Additionally, Utah’s growth in the life science sector has the potential to create a domino effect―something that will not only impact technology and product innovation but will also create a big demand for manufacturing and lab space.

“When a manufacturing operation for a life science company opens up,” Cullimore says, “That means they’ve got to have vendors who are making parts, components, [and] providing services and things of that nature…the multiplier effect for our industry may be bigger than any other industry out there.”

It’s clear that the requirements for a health-tech company contrast sharply with those of a traditional tech company―one that simply draws up the image of a few cofounders coding together in a garage. But that’s why something like BioHive has the potential to be so groundbreaking: the initiative can strategically build out real estate for labs and help entrepreneurs navigate zoning restrictions and other regulations. This is especially helpful for companies at the seed stage.

“We are on the brink of some great things in the life sciences space. One of the only things holding us back is the availability of the specialized space these companies require,” says Greg Gunn, SVP at Colliers.

“Colliers is the number one commercial real estate services firm in Utah in terms of number of agents and in gross annual sales. We have been for some time. Because of our size, we have a very well-trained and experienced staff which enables us to provide up-to-the-date and timely information for our clients. We have a worldwide network of agents who specialize in the life sciences practice. Our associates draw upon their expertise and national relationships to provide the service needed to help early-stage and well-established companies expand operations across the state.”

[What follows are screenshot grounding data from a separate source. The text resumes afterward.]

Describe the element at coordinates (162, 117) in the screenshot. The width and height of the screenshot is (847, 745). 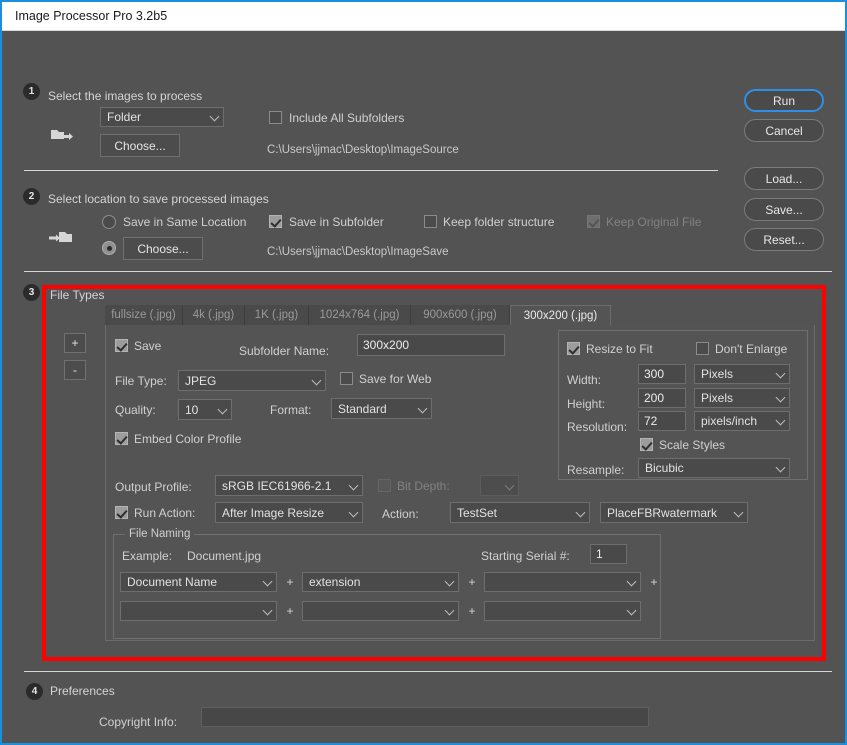
I see `source-type-select: Folder` at that location.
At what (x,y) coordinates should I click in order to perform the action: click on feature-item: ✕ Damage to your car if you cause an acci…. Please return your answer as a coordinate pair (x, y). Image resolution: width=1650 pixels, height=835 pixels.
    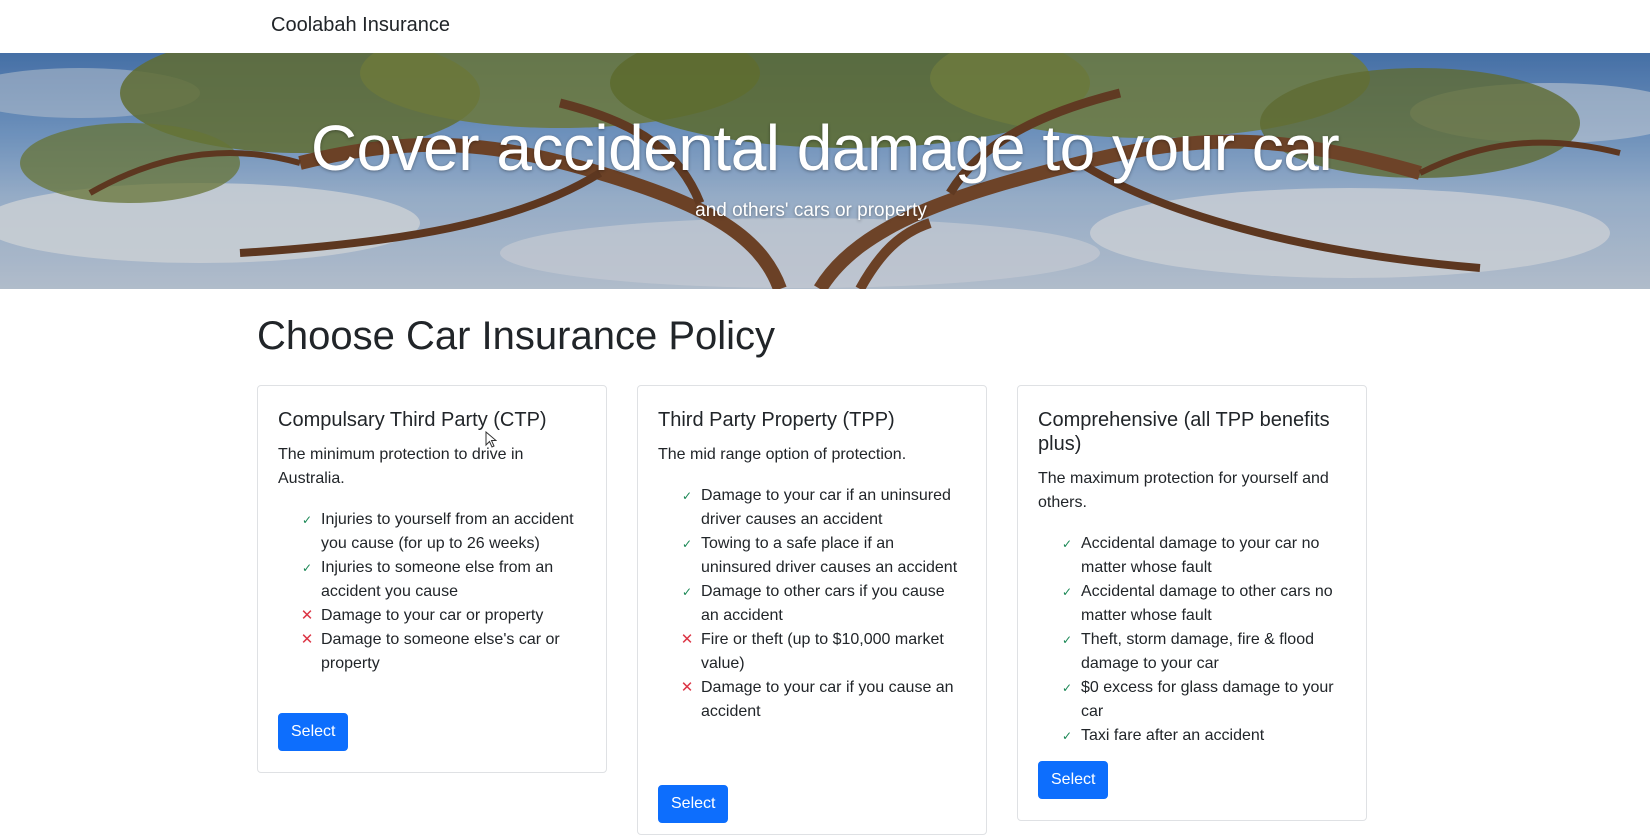
    Looking at the image, I should click on (821, 700).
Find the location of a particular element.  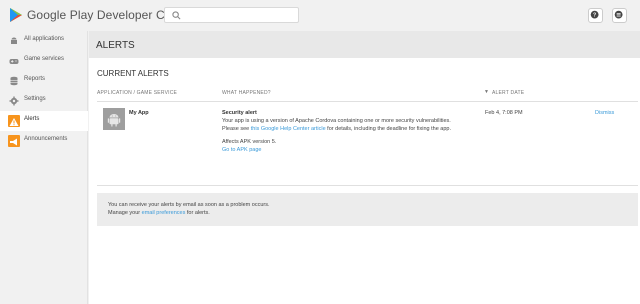

sidebar-item-announcements: Announcements is located at coordinates (44, 141).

“[Utah has] seen significant growth in early-stage companies,” Cullimore says before bringing up an incubator that was started at the University of Utah called Altitude Lab. This incubator is a joint venture by Recursion Pharmaceuticals and the University and is poised to house over 30 companies that will all need places to go once they are fully incubated. 

According to Cullimore, there are already new efforts being made in real estate development to support the growth of health-tech in Utah. Point of the Mountain, the prison redevelopment site, will house new life science efforts. Additionally, Price Real Estate is building out specific spaces designed for life sciences in locations across the valley. The Gateway is also in the process of trying to repurpose some of its retail space to incorporate life science companies and labs. 

But these efforts are just the beginning; Cullimore is confident that over the next decade we will see a rapid increase in the repurposing of real estate to accommodate the expansion of the life science industry because individuals in the industry are recognizing the need for very specialized spaces.

Aside from the potential to create a multitude of new jobs and drive real estate development, Katelin Roberts, interim executive director at BioHive is particularly excited about the collective’s ability to incite real change in human wellness and longevity. 

“We do get very passionate about [our efforts],” she says. “And we want people to know that they’re part of this larger collective that [is]…making a difference and an impact on people’s lives. And so that’s why we want to cast a really wide net to let people know that they are making an impact, even indirectly.”